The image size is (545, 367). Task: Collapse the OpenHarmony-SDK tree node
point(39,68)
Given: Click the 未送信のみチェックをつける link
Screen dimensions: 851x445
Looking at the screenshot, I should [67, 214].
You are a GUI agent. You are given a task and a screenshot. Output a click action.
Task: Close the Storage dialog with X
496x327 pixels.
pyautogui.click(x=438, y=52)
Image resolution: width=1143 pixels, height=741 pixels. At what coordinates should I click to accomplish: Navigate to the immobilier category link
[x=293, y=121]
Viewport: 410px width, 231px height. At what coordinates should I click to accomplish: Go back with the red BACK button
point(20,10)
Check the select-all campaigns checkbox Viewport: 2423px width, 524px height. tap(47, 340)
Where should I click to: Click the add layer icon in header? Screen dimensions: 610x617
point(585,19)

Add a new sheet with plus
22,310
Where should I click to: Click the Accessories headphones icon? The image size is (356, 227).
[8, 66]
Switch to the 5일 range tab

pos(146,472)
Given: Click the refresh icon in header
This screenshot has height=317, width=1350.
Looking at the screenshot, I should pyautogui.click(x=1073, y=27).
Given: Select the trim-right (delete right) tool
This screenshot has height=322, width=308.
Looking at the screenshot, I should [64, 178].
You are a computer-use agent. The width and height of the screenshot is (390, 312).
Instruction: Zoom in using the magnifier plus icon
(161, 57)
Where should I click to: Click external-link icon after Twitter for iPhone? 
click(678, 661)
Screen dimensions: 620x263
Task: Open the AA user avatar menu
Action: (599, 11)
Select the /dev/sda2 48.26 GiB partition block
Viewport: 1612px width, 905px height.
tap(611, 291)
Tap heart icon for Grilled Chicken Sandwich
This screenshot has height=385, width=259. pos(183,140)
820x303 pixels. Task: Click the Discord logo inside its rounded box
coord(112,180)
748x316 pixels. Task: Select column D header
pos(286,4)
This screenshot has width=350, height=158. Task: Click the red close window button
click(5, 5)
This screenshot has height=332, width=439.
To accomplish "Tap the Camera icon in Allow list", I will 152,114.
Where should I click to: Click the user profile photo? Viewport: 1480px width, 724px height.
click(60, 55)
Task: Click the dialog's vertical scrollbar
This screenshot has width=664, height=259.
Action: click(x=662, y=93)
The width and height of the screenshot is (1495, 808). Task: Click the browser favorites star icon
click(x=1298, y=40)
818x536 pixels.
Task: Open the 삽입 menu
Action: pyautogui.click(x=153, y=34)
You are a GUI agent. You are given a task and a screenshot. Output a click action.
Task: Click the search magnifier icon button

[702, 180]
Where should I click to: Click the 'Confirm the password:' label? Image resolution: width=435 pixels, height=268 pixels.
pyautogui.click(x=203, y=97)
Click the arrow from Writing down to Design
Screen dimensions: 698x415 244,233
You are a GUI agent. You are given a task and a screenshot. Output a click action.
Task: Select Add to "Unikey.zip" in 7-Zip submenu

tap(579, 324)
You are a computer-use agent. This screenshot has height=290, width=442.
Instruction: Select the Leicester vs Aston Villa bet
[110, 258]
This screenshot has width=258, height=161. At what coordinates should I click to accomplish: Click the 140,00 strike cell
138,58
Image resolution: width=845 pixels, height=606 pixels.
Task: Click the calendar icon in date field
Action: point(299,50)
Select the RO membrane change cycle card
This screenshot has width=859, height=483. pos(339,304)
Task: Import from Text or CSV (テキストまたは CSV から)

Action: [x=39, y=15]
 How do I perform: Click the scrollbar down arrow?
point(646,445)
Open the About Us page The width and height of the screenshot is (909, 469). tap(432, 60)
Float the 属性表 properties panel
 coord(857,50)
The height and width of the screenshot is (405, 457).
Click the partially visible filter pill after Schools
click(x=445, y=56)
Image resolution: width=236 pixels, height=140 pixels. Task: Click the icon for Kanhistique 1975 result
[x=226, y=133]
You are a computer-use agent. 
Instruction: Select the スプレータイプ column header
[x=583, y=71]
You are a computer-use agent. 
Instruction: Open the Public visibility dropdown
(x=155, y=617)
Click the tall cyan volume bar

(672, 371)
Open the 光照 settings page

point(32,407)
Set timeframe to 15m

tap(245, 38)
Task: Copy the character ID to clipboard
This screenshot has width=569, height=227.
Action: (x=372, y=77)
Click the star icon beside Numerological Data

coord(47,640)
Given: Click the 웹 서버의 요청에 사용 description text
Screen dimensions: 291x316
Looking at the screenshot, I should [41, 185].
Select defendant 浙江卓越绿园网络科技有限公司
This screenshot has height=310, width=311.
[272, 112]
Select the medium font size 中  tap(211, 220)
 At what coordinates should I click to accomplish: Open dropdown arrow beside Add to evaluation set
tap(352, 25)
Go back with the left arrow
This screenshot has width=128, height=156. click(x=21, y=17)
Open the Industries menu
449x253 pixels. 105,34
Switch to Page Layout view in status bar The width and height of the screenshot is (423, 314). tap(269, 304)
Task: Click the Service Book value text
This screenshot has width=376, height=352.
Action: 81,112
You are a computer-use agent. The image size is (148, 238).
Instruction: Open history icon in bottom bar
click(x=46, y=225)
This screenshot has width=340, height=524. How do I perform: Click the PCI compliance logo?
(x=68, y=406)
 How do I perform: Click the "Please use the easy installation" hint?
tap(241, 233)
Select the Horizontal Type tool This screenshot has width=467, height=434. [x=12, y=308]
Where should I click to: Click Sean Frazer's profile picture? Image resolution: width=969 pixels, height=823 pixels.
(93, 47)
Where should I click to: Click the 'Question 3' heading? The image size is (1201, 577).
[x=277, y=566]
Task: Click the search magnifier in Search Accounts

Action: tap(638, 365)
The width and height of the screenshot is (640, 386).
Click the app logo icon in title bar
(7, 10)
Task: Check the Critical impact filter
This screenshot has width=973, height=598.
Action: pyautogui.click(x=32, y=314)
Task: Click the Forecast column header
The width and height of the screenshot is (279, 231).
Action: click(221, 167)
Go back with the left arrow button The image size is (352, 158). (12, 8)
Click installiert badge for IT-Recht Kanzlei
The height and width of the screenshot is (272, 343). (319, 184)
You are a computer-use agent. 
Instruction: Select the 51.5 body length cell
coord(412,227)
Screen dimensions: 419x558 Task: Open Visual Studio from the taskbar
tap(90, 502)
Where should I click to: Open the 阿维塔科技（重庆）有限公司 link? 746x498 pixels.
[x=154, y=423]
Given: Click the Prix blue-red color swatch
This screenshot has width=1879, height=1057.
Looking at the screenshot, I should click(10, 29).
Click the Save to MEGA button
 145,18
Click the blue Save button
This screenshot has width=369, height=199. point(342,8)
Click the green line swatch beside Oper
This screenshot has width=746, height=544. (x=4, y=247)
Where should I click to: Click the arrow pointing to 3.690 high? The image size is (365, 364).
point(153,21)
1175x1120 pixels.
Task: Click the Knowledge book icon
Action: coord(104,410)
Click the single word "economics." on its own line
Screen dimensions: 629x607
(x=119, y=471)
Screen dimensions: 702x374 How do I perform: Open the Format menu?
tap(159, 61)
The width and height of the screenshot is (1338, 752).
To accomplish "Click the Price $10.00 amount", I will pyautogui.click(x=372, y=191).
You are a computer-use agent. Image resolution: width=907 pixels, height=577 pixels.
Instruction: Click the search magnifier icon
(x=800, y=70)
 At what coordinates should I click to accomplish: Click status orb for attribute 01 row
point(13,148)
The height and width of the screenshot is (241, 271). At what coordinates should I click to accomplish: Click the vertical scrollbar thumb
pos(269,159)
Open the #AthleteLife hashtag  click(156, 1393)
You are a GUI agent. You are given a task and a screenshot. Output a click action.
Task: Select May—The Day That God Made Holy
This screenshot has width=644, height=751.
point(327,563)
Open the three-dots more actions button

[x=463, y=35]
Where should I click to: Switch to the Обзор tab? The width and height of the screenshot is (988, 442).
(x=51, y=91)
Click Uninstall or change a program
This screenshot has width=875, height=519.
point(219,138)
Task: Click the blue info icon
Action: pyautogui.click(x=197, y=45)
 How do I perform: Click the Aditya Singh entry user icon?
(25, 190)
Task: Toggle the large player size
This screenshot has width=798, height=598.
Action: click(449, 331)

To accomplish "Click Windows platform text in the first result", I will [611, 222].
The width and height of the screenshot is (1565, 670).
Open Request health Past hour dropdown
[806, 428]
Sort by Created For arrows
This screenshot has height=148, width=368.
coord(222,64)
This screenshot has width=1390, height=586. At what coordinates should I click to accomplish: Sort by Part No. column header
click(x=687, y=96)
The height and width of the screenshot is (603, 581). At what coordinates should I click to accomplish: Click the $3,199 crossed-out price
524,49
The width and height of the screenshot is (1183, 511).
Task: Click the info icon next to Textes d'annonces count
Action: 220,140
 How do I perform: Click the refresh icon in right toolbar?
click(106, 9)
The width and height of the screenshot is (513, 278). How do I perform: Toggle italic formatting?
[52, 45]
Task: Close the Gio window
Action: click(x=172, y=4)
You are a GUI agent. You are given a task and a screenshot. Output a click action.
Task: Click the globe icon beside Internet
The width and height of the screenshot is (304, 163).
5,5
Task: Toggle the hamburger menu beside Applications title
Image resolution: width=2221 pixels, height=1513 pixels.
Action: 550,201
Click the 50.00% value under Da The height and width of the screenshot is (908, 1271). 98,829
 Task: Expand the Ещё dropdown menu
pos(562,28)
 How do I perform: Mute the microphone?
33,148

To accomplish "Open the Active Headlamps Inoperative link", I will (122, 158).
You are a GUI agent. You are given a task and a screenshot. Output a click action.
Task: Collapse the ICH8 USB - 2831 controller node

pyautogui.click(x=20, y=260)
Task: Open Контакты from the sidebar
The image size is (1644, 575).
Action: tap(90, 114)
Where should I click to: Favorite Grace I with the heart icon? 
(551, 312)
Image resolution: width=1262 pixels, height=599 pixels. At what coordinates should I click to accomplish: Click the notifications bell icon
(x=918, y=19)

━━━━━━━━━━━━━━━━━━━━

AIM OF THE TASK> Every line above that contains "Check" counts once. Give the number of those lines and nothing more.

EXERCISE ANSWER> 2